Uma espetacular sucessão de eventos confirma o diagnóstico de que esta é a maior crise financeira da História moderna: o colapso de uma centenária instituição financeira privada (Lehman Brothers), a estatização de duas gigantescas instituições semipúblicas (Fannie Mae e Freddie Mac) e a intervenção em uma das maiores seguradoras privadas americanas (AIG).
A crise se iniciou em maio-junho de 2006, pelo impacto setorial da alta de juros sobre as empresas de construção residencial. Em janeiro-fevereiro de 2007, foram atingidas as empresas de financiamento imobiliário, pela inadimplência das hipotecas de alto risco.
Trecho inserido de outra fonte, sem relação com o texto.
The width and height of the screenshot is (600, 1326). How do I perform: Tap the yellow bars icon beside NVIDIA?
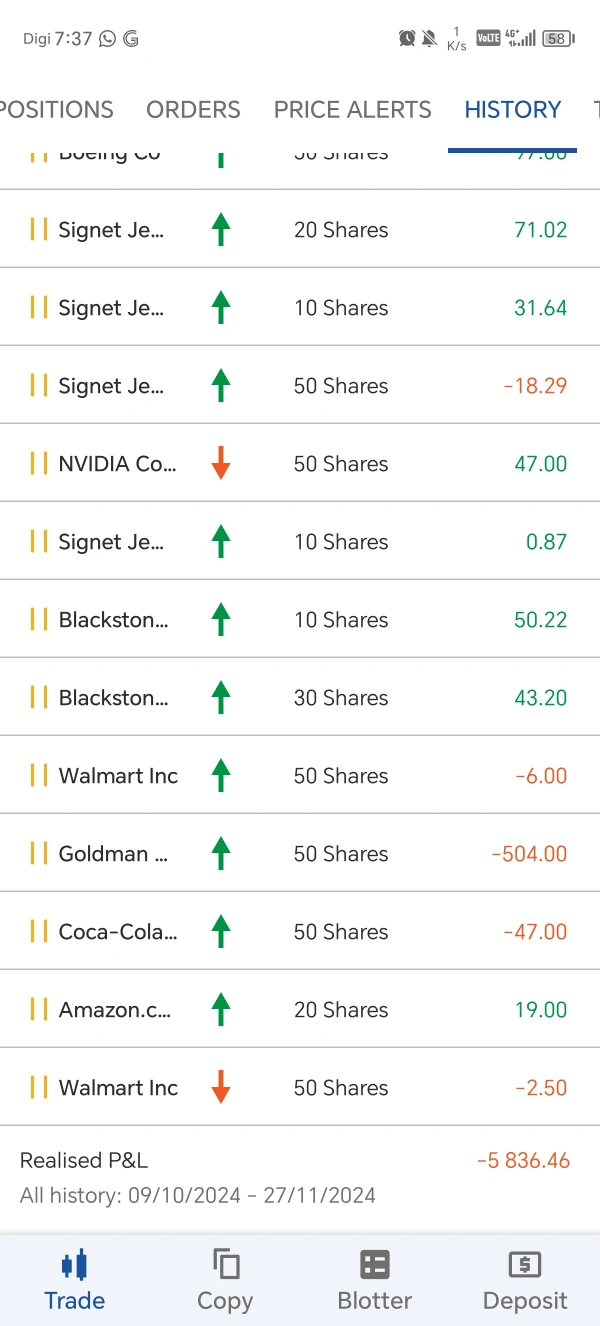[x=39, y=463]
Em julho-agosto, ainda de 2007, a crise se tornou mais complexa, transmitindo-se aos títulos lastreados nesses empréstimos, fulminando o setor financeiro com o colapso do crédito e dos preços das ações. A extraordinária dimensão do fenômeno é percebida no início de 2008, resultando na contaminação dos mercados de crédito, apesar da reação instantânea dos bancos centrais, que abriram as torneiras de liquidez para interromper a dinâmica e a psicologia dos pânicos financeiros.
A crise se tornou sistêmica.
Agora já não é suficiente a atuação do Federal Reserve (Fed, o banco central americano), mantendo a taxa de juros abaixo da inflação corrente.
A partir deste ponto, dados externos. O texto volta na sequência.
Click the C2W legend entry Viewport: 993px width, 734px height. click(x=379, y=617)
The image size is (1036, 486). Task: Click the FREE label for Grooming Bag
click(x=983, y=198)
Teve de entrar em campo também o Tesouro dos Estados Unidos. O anúncio de um plano de salvamento de até 1 trilhão de dólares no final da semana passada produziu uma formidável recuperação dos mercados acionários. Trata-se de uma tentativa de salvar o Fed e o sistema financeiro de seus próprios excessos e restaurar a confiança de aterrorizados investidores e depositantes. E a recuperação dos mercados acionários é um desejável efeito colateral para interromper a perversa dinâmica de realimentação entre as expectativas (a queda do preço dos ativos) e os fundamentos da economia (o desabamento do consumo).
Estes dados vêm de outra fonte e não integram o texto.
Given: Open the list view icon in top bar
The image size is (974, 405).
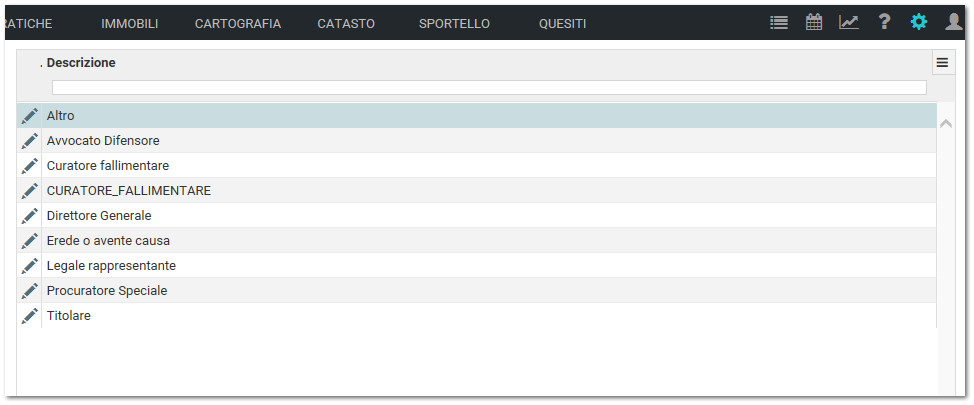Looking at the screenshot, I should 778,23.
Um argumento politicamente defensável seria um plano fiscal de auxílio financeiro a famílias com problemas de pagamento de suas hipotecas, da mesma forma que estariam garantidos todos os pequenos depósitos até o limite estabelecido pela Companhia Federal de Seguros de Depósitos (FDIC, na sigla em inglês). Mas a desregulamentação do sistema e o ritmo frenético de inovações financeiras propiciaram uma proliferação de veículos de investimento inadequados e instituições financeiras temerárias sem nenhuma supervisão, deixando a descoberto milhares de investidores. A excessiva expansão de crédito, através desses precários canais de originação, securitização e distribuição de ativos financeiros de baixa qualidade, permitiu extraordinários ganhos privados durante a fase de alta, sob o patrocínio do Fed. Agora, na queda, o Tesouro patrocina a socialização das perdas, sob a ameaça do pânico financeiro, da interrupção do crédito, da desorganização da produção e da destruição de empregos. Chegou a conta da farra do crédito.